Stable and Interpretable RUle Set.
SIRUS: Stable and Interpretable RUle Set
C. Benard (Safran Tech & Sorbonne University)
Introduction
SIRUS (Stable and Interpretable RUle Set) is a regression and classification algorithm based on random forests, which takes the form of a short list of rules. SIRUS combines the simplicity of decision trees with the predictivity of random forests. More importantly, the rule selection is stable with respect to data perturbation. The core aggregation principle of random forests is kept, but instead of aggregating predictions, SIRUS selects the most frequent nodes of the forest to form a stable rule ensemble model. SIRUS for classification is defined in (Benard et al. 2021a), and the extension to regression is provided in (Benard et al. 2021b). This R package is a fork from the project ranger (https://github.com/imbs-hl/ranger).

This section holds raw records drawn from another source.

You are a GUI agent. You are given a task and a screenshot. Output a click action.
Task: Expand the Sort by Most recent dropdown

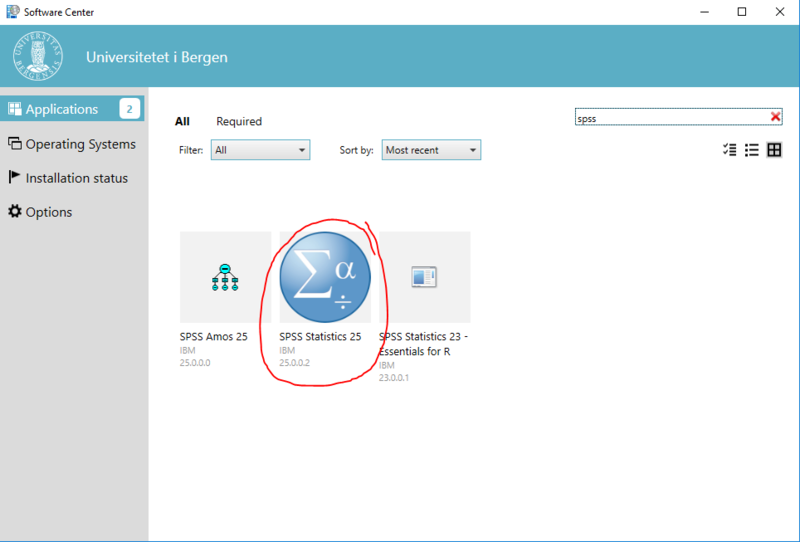pos(431,150)
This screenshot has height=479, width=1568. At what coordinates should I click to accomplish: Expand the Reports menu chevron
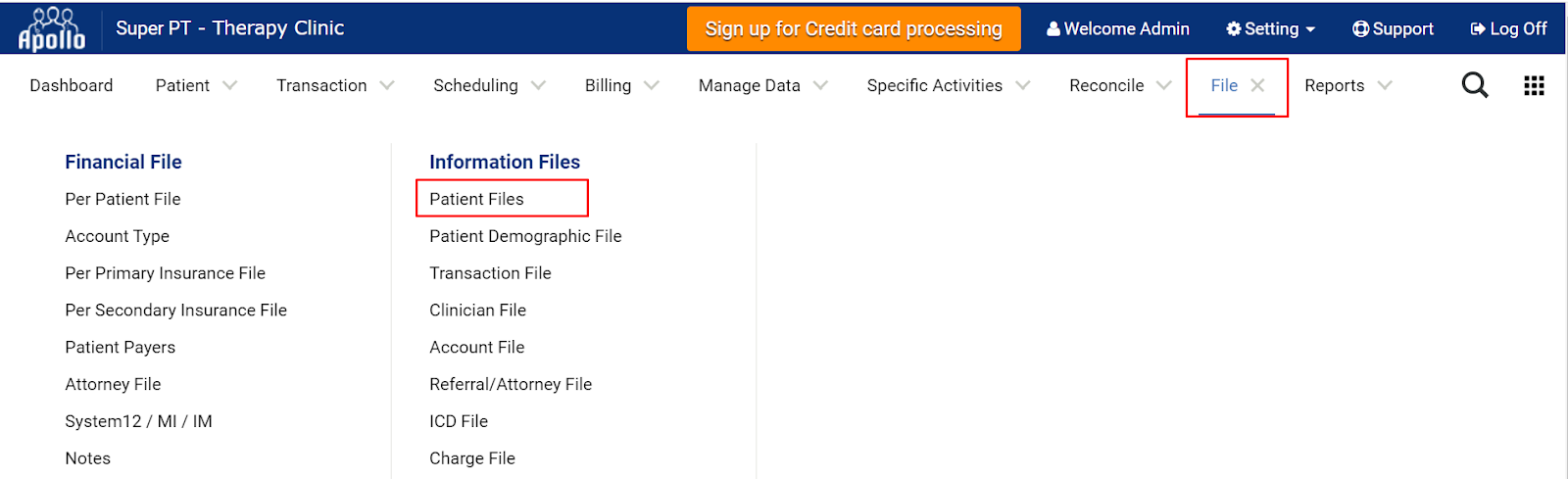(x=1385, y=85)
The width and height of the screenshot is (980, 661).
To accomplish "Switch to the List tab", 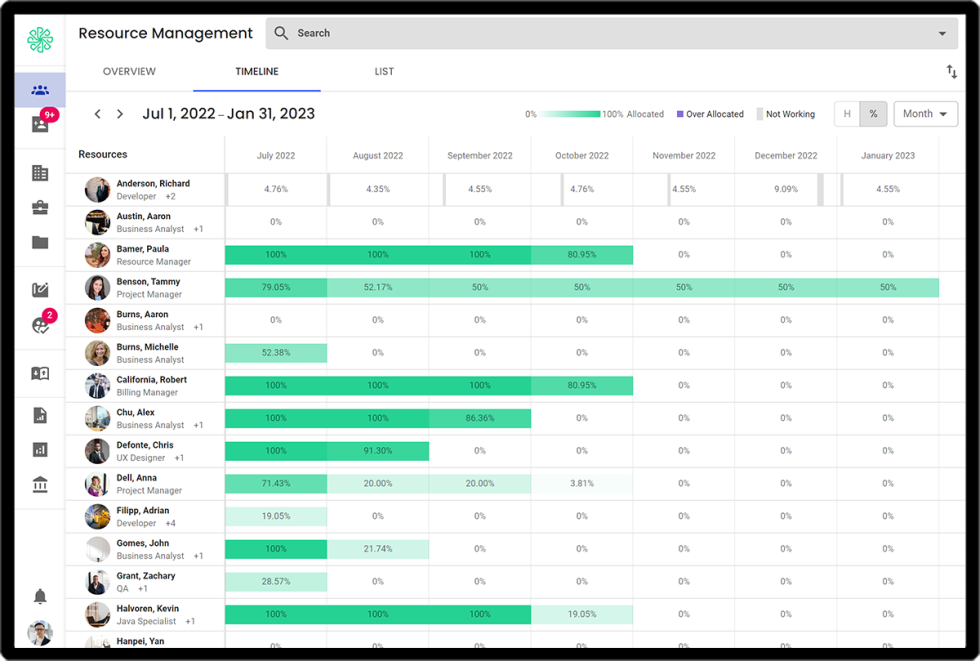I will click(x=384, y=72).
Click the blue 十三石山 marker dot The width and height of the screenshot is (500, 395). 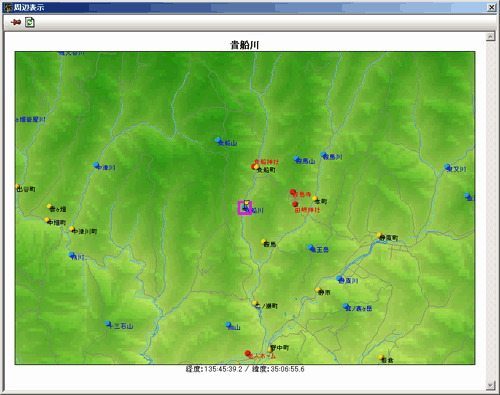click(108, 323)
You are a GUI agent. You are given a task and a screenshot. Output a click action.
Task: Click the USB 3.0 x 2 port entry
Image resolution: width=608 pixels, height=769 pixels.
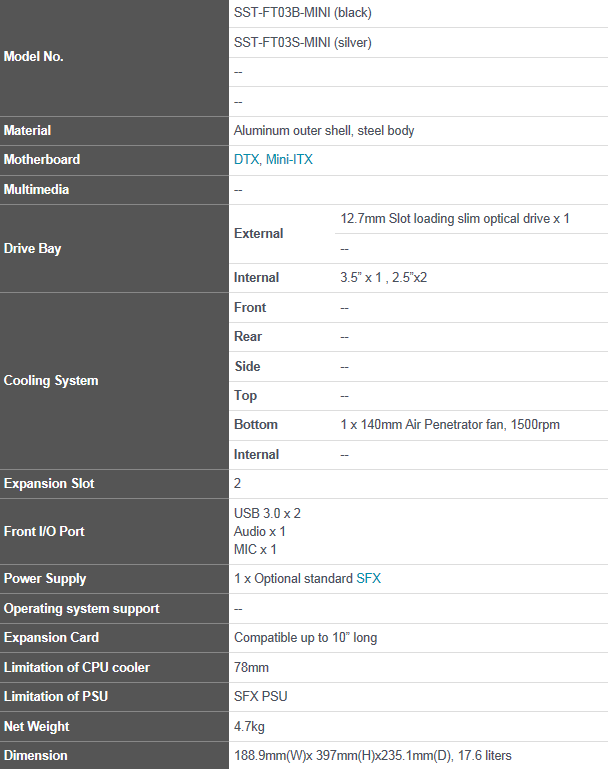(267, 513)
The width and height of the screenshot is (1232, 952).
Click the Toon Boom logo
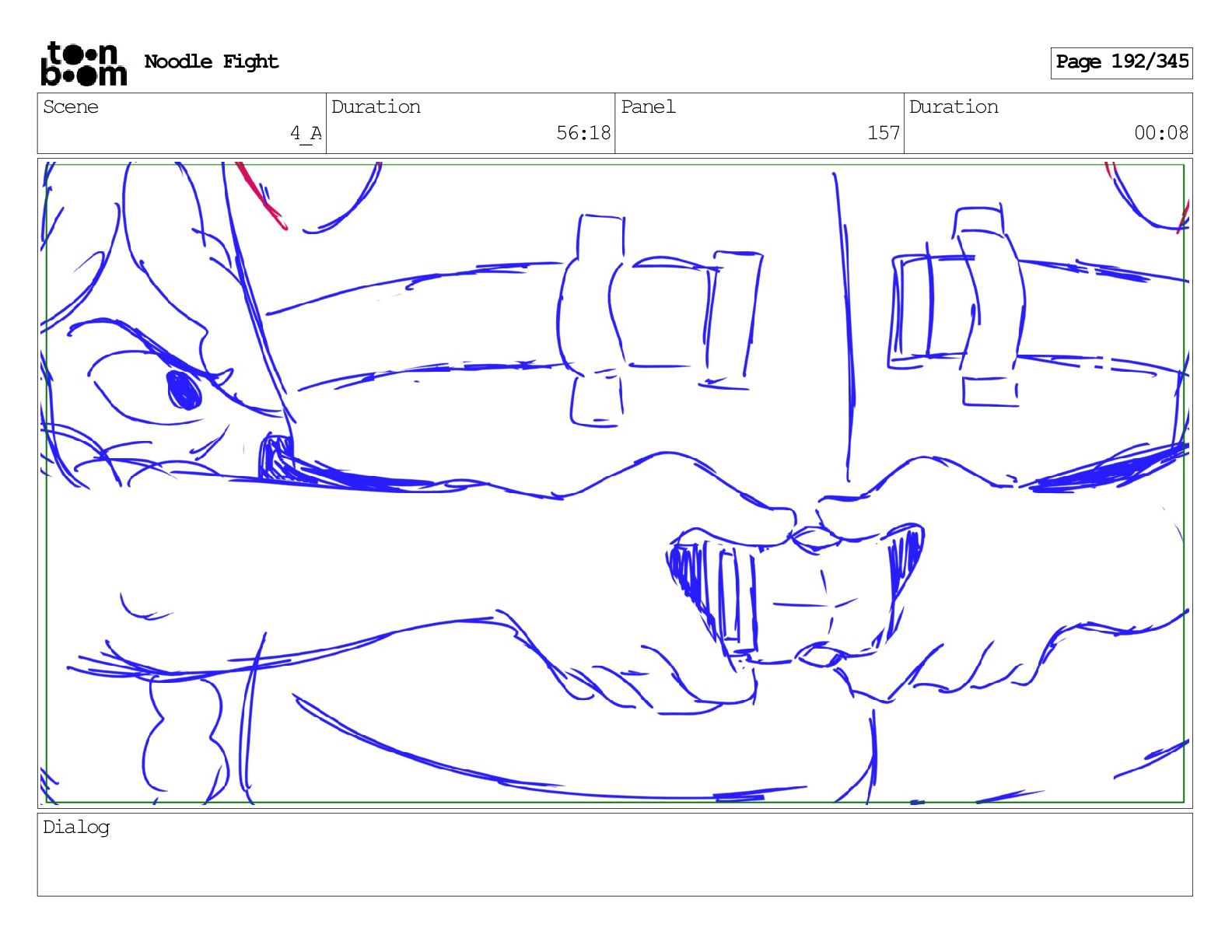[83, 63]
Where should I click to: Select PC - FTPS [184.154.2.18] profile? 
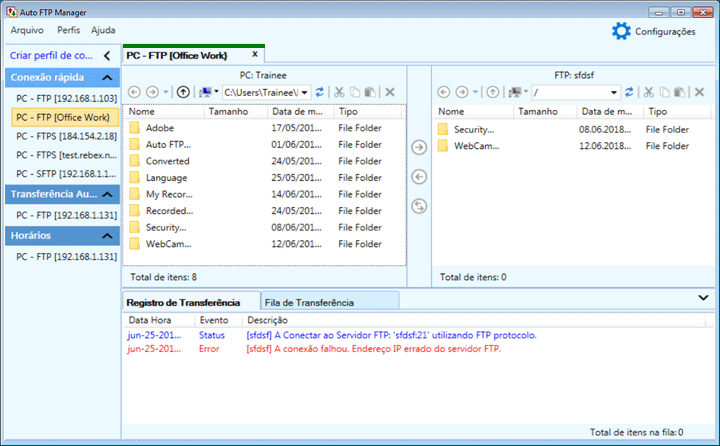(x=66, y=136)
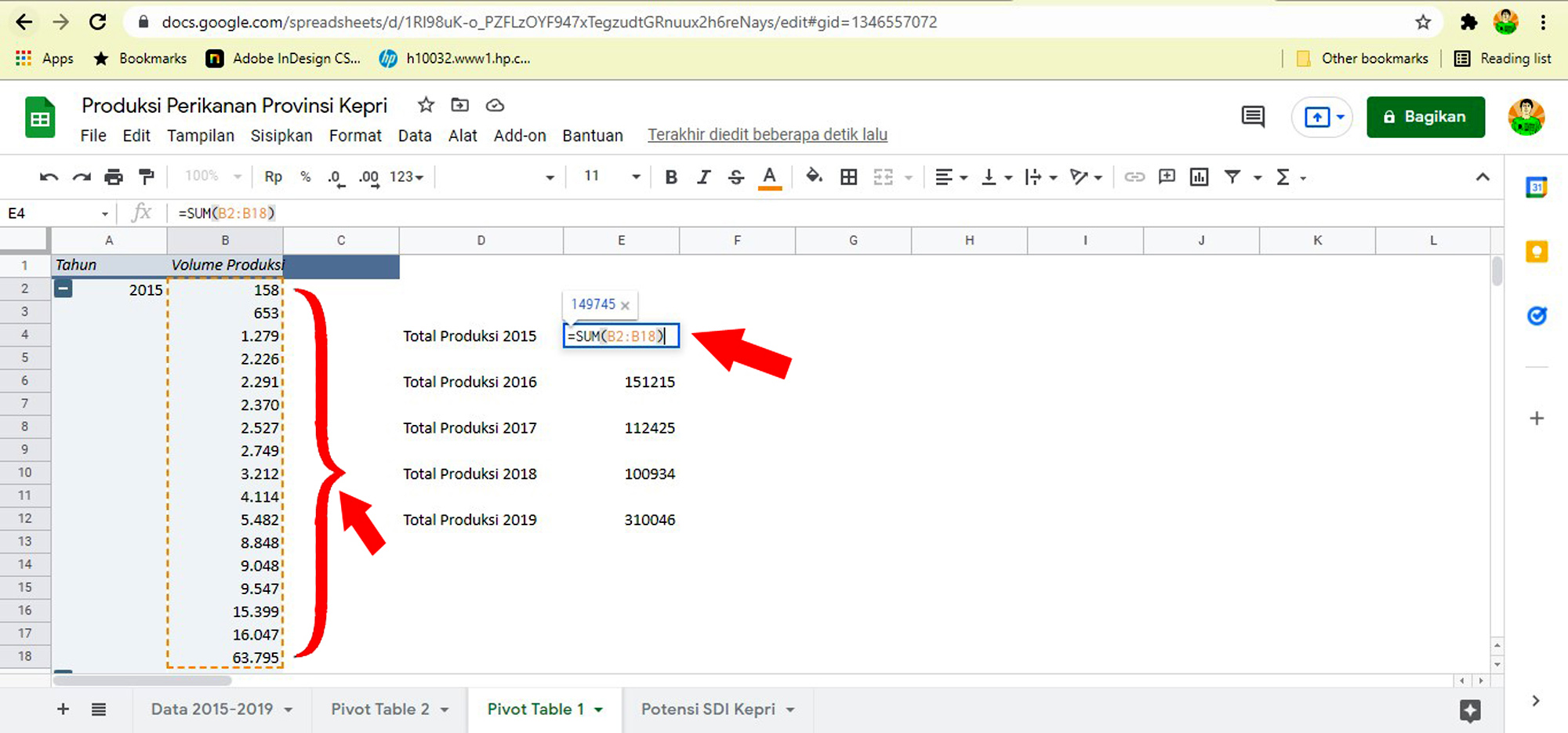Dismiss the 149745 formula preview tooltip
The height and width of the screenshot is (733, 1568).
coord(625,305)
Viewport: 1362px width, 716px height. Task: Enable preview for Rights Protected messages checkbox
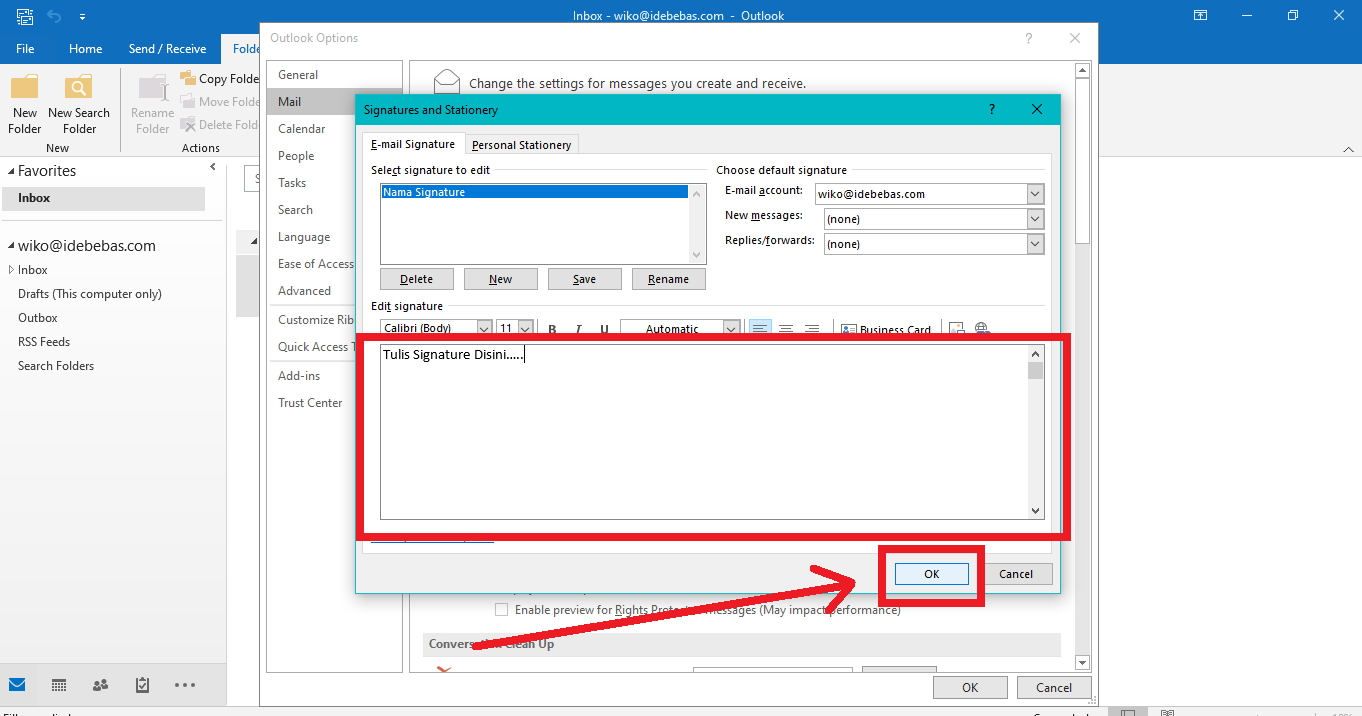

Example of SIRUS with the Titanic dataset, where ps
is the survival probability:
Installation
To install sirus, download sirus_0.3.3.tar.gz and just run: install.packages("sirus_0.3.3.tar.gz", repos = NULL)
R version >= 3.6 is required. If you compile yourself, the new RTools toolchain is required.
Pre-compiled binaries are available for windows (sirus_0.3.3.zip) and linux (sirus_0.3.3_R_x86_64-pc-linux-gnu.tar.gz).
Usage
For usage of the package see the Examples section.
If you find any bug, or have any suggestions for improvement, please let us know !
References
- Benard, C., Biau, G., Da Veiga, S. & Scornet, E. (2021a). SIRUS: Stable and Interpretable RUle Set for classification. Electronic Journal of Statistics, 15:427-505.
- Benard, C., Biau, G., Da Veiga, S. & Scornet, E. (2021b). Interpretable Random Forests via Rule Extraction. Proceedings of The 24th International Conference on Artificial Intelligence and Statistics, PMLR 130:937-945. http://proceedings.mlr.press/v130/benard21a.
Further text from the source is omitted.